In this experiment, we tested whether effects of perceived informativeness on feedback processing would generalise to instructions that do not inform on volatility of the mapping but that directly concern the feedback itself. Here, the pre-block instruction concerned the reliability of feedback. Higher (instructed) reliability made feedback more informative than lower (instructed) reliability. In half of the blocks, participants were instructed: “The feedback in this block will be reliable” (reliability instruction). In the other half, participants were instructed: “The feedback in this block will be unreliable” (unreliability instruction).

These two types of instructions preceded blocks with three different degrees of reliability.
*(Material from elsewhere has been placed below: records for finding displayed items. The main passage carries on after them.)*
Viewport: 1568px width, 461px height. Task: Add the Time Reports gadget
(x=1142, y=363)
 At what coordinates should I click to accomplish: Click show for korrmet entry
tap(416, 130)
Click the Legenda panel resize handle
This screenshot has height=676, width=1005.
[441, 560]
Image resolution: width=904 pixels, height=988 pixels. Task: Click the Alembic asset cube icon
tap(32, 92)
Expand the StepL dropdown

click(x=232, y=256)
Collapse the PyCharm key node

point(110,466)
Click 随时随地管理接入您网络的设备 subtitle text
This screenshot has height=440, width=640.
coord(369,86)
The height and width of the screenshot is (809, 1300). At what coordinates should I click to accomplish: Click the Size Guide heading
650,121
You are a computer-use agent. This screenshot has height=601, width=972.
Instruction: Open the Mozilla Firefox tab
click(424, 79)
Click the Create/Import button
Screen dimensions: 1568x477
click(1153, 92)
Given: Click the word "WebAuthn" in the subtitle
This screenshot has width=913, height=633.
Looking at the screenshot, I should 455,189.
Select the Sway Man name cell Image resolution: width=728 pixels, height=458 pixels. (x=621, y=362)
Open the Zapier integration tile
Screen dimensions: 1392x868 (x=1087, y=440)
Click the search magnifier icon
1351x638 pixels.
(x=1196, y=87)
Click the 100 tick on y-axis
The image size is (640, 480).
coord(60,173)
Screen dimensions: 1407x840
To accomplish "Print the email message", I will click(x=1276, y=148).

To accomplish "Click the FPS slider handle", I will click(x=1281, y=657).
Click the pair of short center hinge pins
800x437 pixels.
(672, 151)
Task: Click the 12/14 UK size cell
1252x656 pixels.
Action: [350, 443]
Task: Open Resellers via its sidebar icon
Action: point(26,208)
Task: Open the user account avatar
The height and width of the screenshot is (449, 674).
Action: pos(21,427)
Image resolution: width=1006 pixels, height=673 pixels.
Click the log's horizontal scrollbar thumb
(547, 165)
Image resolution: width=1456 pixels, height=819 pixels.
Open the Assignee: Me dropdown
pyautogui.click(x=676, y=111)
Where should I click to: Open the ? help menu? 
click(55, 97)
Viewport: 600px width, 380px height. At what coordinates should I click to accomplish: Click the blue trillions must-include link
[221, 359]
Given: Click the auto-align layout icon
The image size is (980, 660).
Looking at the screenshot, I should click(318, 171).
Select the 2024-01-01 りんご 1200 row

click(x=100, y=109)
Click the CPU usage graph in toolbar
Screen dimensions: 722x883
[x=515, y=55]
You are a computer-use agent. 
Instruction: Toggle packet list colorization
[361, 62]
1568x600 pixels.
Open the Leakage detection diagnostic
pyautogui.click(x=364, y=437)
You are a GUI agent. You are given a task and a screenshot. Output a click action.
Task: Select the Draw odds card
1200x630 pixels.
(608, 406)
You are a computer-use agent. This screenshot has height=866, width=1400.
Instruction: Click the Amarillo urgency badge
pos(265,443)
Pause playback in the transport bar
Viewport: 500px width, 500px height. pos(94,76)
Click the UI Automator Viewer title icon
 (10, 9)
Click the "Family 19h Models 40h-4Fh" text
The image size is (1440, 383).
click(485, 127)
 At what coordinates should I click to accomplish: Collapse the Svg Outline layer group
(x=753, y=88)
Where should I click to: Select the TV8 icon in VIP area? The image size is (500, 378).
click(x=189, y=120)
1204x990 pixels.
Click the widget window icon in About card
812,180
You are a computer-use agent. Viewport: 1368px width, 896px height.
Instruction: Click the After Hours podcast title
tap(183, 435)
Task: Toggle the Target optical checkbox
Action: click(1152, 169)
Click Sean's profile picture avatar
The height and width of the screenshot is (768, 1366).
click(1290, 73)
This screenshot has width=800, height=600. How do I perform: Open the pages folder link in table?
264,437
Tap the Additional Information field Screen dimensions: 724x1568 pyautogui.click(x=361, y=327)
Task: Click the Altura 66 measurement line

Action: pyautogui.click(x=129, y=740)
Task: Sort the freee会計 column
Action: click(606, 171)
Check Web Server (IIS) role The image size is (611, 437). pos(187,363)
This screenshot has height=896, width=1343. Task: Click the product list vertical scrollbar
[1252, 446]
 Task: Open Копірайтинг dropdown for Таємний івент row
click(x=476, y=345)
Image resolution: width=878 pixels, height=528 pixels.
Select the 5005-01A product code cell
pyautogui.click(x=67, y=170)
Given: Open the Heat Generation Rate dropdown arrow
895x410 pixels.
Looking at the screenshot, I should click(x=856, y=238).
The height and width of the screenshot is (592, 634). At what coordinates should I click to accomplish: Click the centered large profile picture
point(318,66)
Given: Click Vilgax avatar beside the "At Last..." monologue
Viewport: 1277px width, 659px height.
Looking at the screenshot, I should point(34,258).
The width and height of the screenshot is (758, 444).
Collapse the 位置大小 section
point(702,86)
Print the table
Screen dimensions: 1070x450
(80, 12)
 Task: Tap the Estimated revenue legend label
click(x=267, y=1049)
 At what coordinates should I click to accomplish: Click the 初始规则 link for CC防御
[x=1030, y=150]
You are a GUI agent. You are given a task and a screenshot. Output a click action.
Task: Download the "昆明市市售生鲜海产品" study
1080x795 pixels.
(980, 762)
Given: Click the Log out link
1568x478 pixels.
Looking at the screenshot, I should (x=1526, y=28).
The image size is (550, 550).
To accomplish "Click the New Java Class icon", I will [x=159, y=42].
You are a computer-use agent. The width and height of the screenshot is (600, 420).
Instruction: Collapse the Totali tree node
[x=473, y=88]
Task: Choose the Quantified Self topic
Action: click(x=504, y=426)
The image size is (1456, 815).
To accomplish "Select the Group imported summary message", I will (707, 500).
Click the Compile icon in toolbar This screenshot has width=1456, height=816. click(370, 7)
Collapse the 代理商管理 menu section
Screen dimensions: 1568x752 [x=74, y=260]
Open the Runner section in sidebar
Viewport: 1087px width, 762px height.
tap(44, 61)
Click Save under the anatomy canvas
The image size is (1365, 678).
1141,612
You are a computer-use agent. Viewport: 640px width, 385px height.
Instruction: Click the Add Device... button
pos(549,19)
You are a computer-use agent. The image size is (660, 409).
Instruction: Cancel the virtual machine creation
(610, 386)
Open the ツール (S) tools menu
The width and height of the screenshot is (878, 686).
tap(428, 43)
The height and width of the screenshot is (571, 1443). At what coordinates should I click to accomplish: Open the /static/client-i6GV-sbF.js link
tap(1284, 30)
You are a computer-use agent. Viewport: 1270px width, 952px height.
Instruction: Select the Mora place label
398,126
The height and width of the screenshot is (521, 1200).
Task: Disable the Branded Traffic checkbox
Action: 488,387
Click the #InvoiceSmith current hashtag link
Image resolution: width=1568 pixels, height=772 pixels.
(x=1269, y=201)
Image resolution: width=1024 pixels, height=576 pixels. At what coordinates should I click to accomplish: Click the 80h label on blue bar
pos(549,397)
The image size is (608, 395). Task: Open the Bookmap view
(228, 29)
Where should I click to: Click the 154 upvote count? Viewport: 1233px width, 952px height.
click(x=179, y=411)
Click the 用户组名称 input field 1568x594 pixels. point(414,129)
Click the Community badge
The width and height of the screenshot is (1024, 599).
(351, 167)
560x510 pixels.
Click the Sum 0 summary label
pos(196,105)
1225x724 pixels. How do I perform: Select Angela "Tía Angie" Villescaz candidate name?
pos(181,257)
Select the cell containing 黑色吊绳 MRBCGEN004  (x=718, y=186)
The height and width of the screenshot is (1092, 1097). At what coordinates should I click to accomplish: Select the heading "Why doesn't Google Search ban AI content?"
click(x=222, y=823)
One quarter of all blocks had highly reliable feedback (87.5% contingent on correctness of the response). These blocks were always preceded by the reliability instruction. A second quarter of all blocks had considerably less reliable feedback (62.5% contingent on correctness of the response). These blocks were always preceded by the unreliability instruction. The remaining blocks were of intermediate feedback reliability, which was the same as implemented in Experiment 1 (75% contingent on correctness of the response). Half of these blocks with intermediate reliability (1/4 of all blocks) were preceded by the reliability instruction, whilst the other half was preceded by the unreliability instruction (Fig. 1). These latter two block types (fixed intermediate level of reliability, two types of instructions) are the crucial blocks for analysis, which allowed us to test for instruction effects comparable to Experiment 1.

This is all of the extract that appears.